Please change every "Identify the location of" in the items below to "Give the location of" and leave everything else as it is.

--------------------------------

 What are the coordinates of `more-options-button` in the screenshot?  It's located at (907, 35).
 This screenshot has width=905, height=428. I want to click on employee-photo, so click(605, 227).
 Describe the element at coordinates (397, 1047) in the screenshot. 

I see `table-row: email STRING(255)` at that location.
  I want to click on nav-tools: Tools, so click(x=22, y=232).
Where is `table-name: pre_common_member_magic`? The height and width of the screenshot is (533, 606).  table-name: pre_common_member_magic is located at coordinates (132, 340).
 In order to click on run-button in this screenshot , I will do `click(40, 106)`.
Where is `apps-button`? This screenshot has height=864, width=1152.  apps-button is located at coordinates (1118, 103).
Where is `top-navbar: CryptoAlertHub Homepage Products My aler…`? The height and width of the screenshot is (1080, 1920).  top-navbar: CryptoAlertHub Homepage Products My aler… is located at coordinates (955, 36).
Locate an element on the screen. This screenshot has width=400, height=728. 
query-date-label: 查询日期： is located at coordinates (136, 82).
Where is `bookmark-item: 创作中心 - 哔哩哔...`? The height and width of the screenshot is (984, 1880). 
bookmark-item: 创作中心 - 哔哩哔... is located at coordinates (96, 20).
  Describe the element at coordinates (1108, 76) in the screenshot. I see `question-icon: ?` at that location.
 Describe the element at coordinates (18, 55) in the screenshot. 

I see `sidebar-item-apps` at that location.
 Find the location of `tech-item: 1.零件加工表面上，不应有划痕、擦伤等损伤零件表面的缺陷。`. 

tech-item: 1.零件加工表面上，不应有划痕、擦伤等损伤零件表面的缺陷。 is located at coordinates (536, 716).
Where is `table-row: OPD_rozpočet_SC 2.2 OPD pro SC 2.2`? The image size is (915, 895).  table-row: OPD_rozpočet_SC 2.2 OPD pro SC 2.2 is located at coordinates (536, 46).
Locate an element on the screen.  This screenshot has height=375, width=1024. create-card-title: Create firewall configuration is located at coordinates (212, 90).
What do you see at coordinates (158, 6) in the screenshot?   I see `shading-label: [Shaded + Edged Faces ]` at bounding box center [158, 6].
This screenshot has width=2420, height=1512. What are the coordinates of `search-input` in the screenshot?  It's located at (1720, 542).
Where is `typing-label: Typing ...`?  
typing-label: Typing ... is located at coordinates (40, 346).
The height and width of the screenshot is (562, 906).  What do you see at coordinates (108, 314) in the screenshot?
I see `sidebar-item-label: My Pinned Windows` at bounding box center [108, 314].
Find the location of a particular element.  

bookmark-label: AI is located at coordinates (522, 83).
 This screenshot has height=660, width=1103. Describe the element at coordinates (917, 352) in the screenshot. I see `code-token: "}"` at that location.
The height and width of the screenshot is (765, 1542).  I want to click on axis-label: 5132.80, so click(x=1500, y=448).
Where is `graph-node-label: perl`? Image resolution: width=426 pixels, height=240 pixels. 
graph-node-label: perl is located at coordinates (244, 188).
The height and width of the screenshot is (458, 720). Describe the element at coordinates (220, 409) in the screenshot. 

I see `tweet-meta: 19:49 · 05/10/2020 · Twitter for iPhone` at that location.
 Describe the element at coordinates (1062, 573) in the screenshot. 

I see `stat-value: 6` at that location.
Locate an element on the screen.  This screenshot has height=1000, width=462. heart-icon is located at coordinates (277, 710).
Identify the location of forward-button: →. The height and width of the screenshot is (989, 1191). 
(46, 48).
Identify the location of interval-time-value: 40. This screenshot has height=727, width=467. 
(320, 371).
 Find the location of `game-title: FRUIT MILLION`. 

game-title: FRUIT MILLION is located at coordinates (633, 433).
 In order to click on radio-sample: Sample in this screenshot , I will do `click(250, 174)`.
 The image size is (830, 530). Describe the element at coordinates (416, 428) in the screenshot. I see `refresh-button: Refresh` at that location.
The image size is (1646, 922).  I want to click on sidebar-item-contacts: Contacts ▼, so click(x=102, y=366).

--------------------------------

WORKED SOLUTION
 What are the coordinates of `more-options-button` in the screenshot?  It's located at (907, 35).
 This screenshot has width=905, height=428. I want to click on employee-photo, so click(605, 227).
 Describe the element at coordinates (397, 1047) in the screenshot. 

I see `table-row: email STRING(255)` at that location.
  I want to click on nav-tools: Tools, so click(x=22, y=232).
Where is `table-name: pre_common_member_magic`? The height and width of the screenshot is (533, 606).  table-name: pre_common_member_magic is located at coordinates (132, 340).
 In order to click on run-button in this screenshot , I will do `click(40, 106)`.
Where is `apps-button`? This screenshot has height=864, width=1152.  apps-button is located at coordinates (1118, 103).
Where is `top-navbar: CryptoAlertHub Homepage Products My aler…`? The height and width of the screenshot is (1080, 1920).  top-navbar: CryptoAlertHub Homepage Products My aler… is located at coordinates (955, 36).
Locate an element on the screen. This screenshot has width=400, height=728. 
query-date-label: 查询日期： is located at coordinates (136, 82).
Where is `bookmark-item: 创作中心 - 哔哩哔...`? The height and width of the screenshot is (984, 1880). 
bookmark-item: 创作中心 - 哔哩哔... is located at coordinates (96, 20).
  Describe the element at coordinates (1108, 76) in the screenshot. I see `question-icon: ?` at that location.
 Describe the element at coordinates (18, 55) in the screenshot. 

I see `sidebar-item-apps` at that location.
 Find the location of `tech-item: 1.零件加工表面上，不应有划痕、擦伤等损伤零件表面的缺陷。`. 

tech-item: 1.零件加工表面上，不应有划痕、擦伤等损伤零件表面的缺陷。 is located at coordinates (536, 716).
Where is `table-row: OPD_rozpočet_SC 2.2 OPD pro SC 2.2`? The image size is (915, 895).  table-row: OPD_rozpočet_SC 2.2 OPD pro SC 2.2 is located at coordinates (536, 46).
Locate an element on the screen.  This screenshot has height=375, width=1024. create-card-title: Create firewall configuration is located at coordinates (212, 90).
What do you see at coordinates (158, 6) in the screenshot?   I see `shading-label: [Shaded + Edged Faces ]` at bounding box center [158, 6].
This screenshot has width=2420, height=1512. What are the coordinates of `search-input` in the screenshot?  It's located at (1720, 542).
Where is `typing-label: Typing ...`?  
typing-label: Typing ... is located at coordinates (40, 346).
The height and width of the screenshot is (562, 906).  What do you see at coordinates (108, 314) in the screenshot?
I see `sidebar-item-label: My Pinned Windows` at bounding box center [108, 314].
Find the location of a particular element.  

bookmark-label: AI is located at coordinates (522, 83).
 This screenshot has height=660, width=1103. Describe the element at coordinates (917, 352) in the screenshot. I see `code-token: "}"` at that location.
The height and width of the screenshot is (765, 1542).  I want to click on axis-label: 5132.80, so click(x=1500, y=448).
Where is `graph-node-label: perl`? Image resolution: width=426 pixels, height=240 pixels. 
graph-node-label: perl is located at coordinates (244, 188).
The height and width of the screenshot is (458, 720). Describe the element at coordinates (220, 409) in the screenshot. 

I see `tweet-meta: 19:49 · 05/10/2020 · Twitter for iPhone` at that location.
 Describe the element at coordinates (1062, 573) in the screenshot. 

I see `stat-value: 6` at that location.
Locate an element on the screen.  This screenshot has height=1000, width=462. heart-icon is located at coordinates (277, 710).
Give the location of forward-button: →. The height and width of the screenshot is (989, 1191). 
(46, 48).
Give the location of interval-time-value: 40. This screenshot has height=727, width=467. 
(320, 371).
 Find the location of `game-title: FRUIT MILLION`. 

game-title: FRUIT MILLION is located at coordinates (633, 433).
 In order to click on radio-sample: Sample in this screenshot , I will do `click(250, 174)`.
 The image size is (830, 530). Describe the element at coordinates (416, 428) in the screenshot. I see `refresh-button: Refresh` at that location.
The image size is (1646, 922).  I want to click on sidebar-item-contacts: Contacts ▼, so click(x=102, y=366).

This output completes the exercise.